- Your instructions -
Extract, exactly as written, each line from the start of the records below to the line containing "You are a computer-use", both ends included; drop the pictures.

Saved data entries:
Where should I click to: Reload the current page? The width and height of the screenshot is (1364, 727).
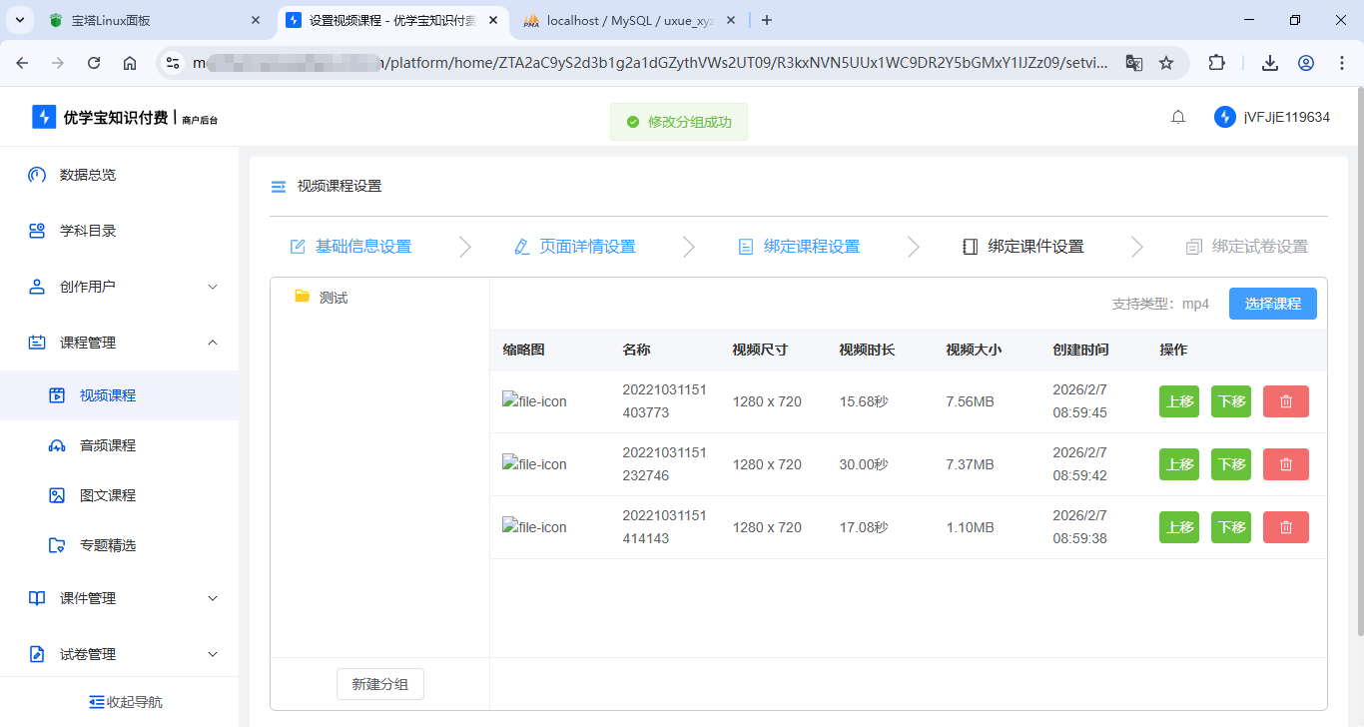pyautogui.click(x=94, y=63)
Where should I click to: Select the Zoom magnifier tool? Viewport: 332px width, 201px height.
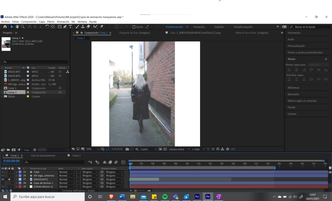(x=22, y=27)
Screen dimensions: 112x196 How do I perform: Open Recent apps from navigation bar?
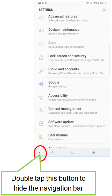tap(51, 152)
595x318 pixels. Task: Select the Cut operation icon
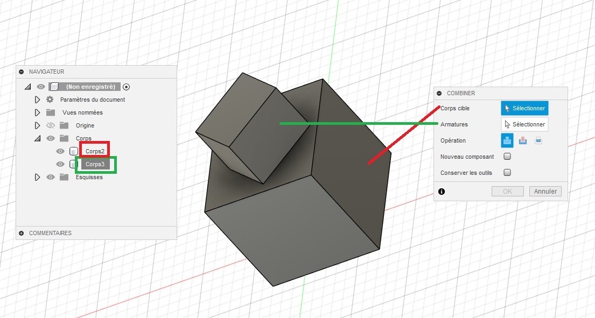pyautogui.click(x=522, y=140)
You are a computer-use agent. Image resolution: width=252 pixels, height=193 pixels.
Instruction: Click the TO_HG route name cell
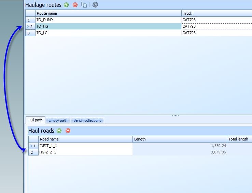(108, 27)
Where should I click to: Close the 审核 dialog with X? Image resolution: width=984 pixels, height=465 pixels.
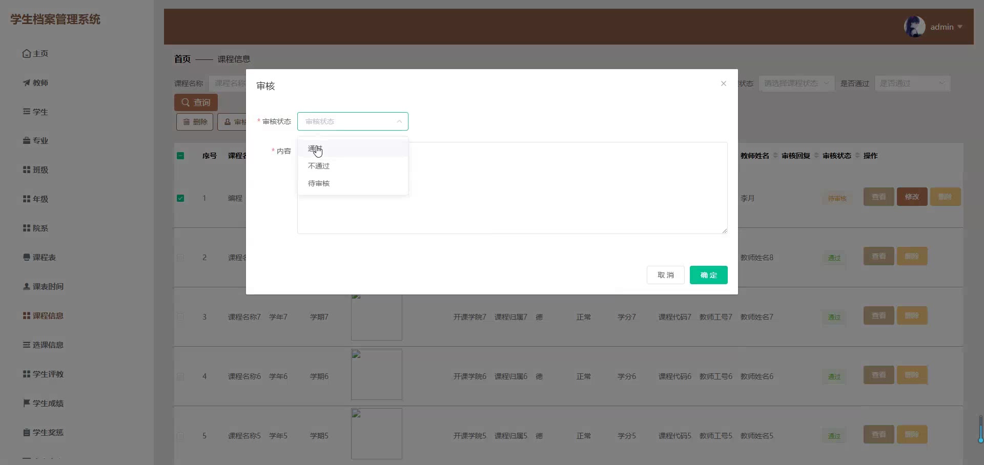click(x=723, y=83)
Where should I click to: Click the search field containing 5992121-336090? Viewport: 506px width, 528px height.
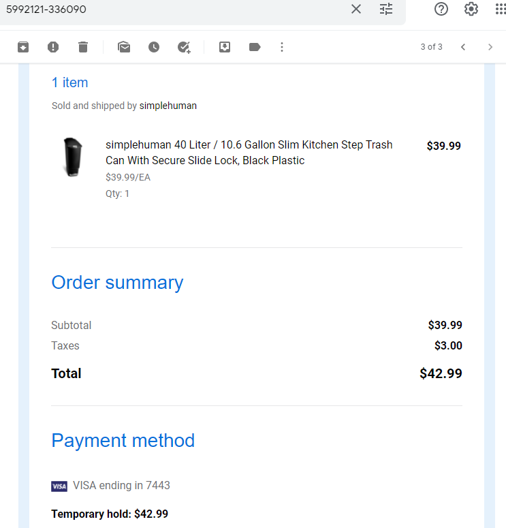[174, 9]
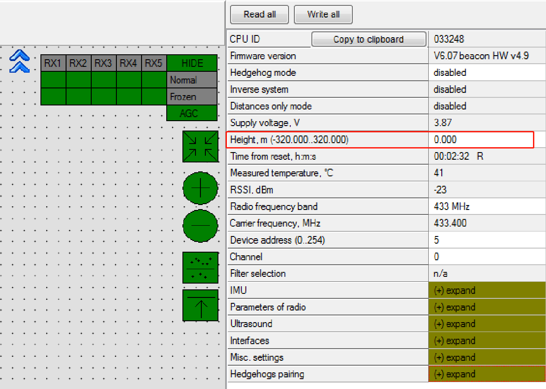
Task: Click the green four-arrows fit-view icon
Action: click(x=200, y=147)
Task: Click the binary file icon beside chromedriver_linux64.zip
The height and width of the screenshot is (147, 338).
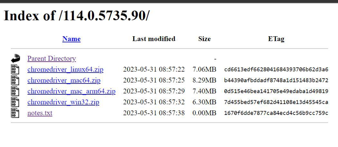Action: 15,69
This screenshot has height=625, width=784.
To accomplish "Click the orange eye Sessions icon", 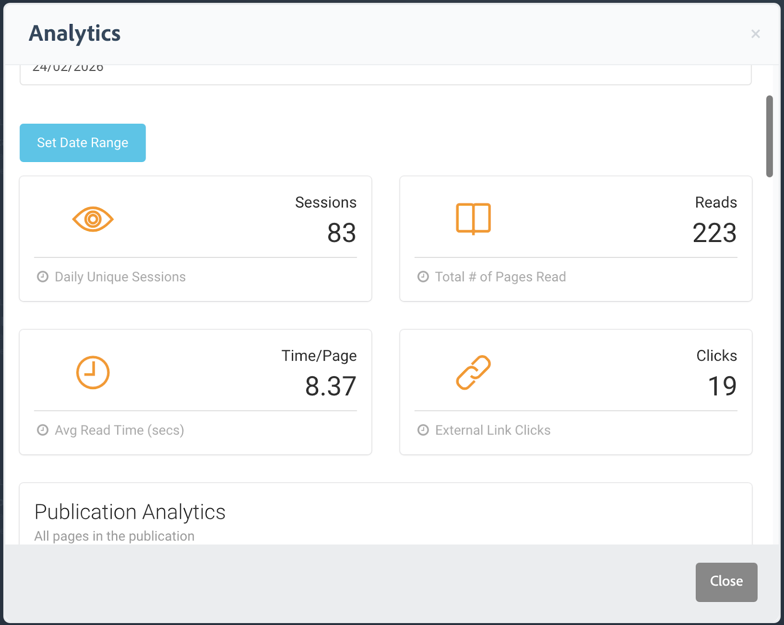I will [93, 219].
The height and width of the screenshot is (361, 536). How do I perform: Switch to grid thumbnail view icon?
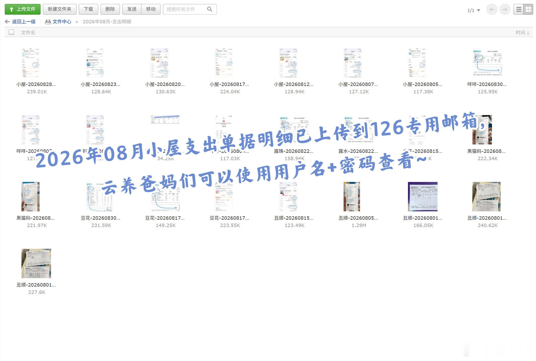(x=528, y=10)
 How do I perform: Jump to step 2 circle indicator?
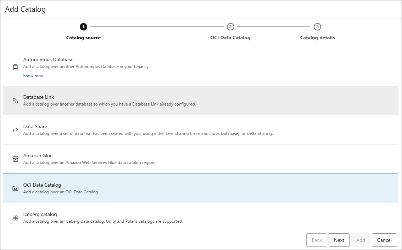pos(230,27)
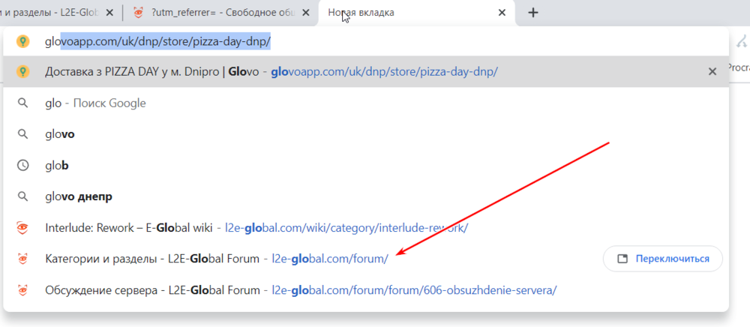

- Written answer -
Where should I click to: Reload the current page? The width and height of the screenshot is (1364, 727).
pyautogui.click(x=94, y=63)
Where should I click to: Select the Zoom magnifier tool? Viewport: 332px width, 201px height.
(x=22, y=27)
Screen dimensions: 112x196 How do I perform: Open Recent apps from navigation bar?
tap(51, 152)
595x318 pixels. Task: Select the Cut operation icon
pyautogui.click(x=522, y=140)
You are a computer-use agent. Image resolution: width=252 pixels, height=193 pixels.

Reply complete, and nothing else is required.